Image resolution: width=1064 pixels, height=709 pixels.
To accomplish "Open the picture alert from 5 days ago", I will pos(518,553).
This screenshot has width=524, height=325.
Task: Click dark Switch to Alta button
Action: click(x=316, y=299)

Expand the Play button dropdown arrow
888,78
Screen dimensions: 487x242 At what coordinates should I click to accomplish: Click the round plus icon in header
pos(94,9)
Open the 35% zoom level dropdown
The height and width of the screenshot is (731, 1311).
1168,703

※ ※ ※

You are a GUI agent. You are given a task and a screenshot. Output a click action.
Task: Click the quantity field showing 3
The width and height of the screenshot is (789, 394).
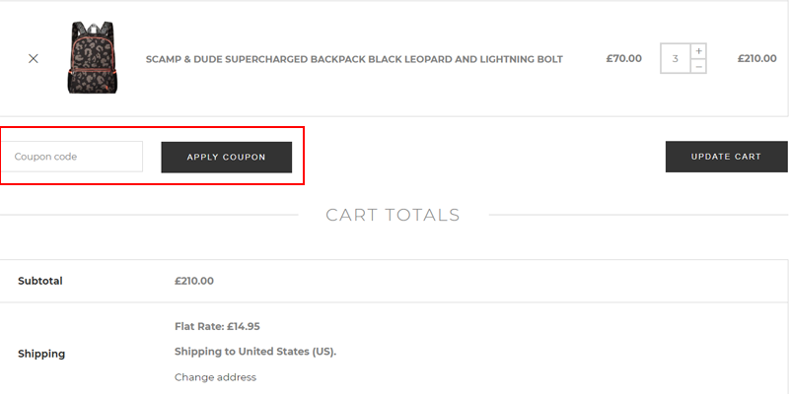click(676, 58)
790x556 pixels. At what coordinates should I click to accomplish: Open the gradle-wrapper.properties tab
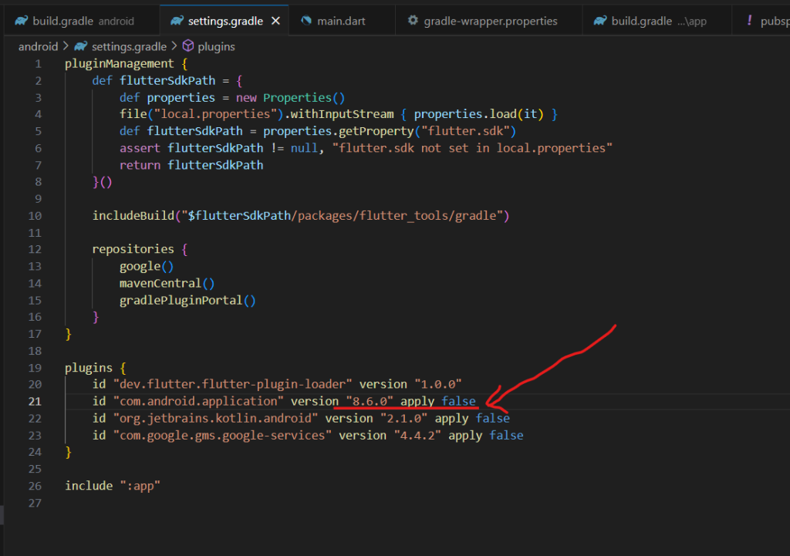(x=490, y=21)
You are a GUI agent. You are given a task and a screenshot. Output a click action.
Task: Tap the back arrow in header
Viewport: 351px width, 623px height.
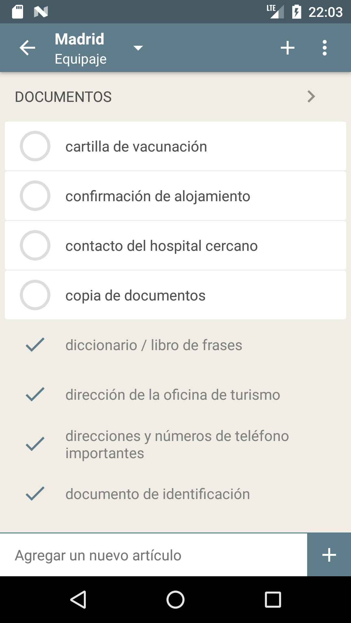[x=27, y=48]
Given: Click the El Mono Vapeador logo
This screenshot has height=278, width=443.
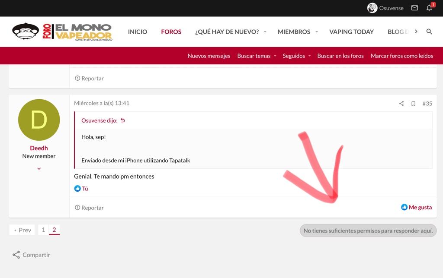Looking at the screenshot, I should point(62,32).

※ ※ ※

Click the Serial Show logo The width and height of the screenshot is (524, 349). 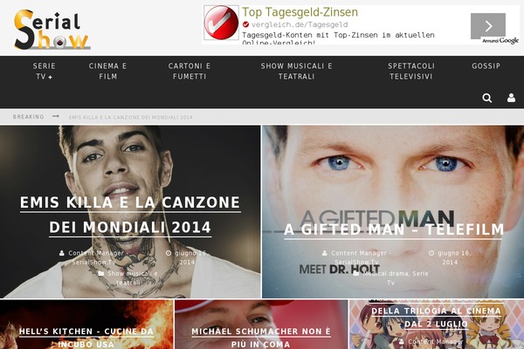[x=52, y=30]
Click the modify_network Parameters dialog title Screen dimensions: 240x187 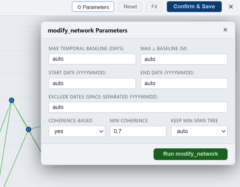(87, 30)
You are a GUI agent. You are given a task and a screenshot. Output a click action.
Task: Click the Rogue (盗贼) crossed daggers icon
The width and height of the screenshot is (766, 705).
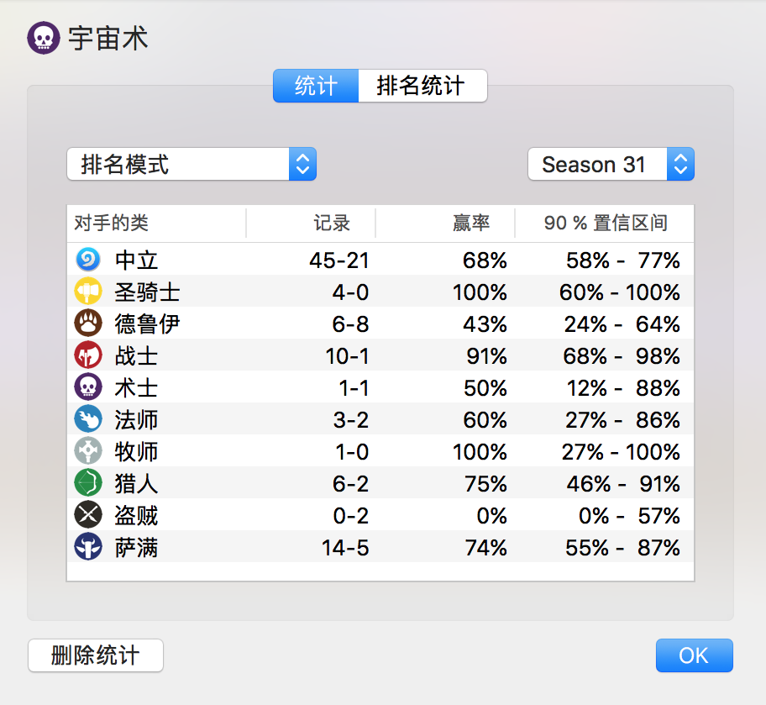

※ ※ ※

Find the line with "790x556 pixels. At" in the entries above. Set down exactly every line from it up to and including the line with "Given: Click the El Mono Vapeador logo", images excluded.

▸ YOUR SOLUTION
790x556 pixels. At what coordinates should I click to accomplish: Open the gradle-wrapper.properties tab
(x=490, y=21)
You are a GUI agent. You are given a task and a screenshot. Output a click action.
Task: Tap the back arrow in header
Viewport: 351px width, 623px height.
[x=27, y=48]
Given: Click the El Mono Vapeador logo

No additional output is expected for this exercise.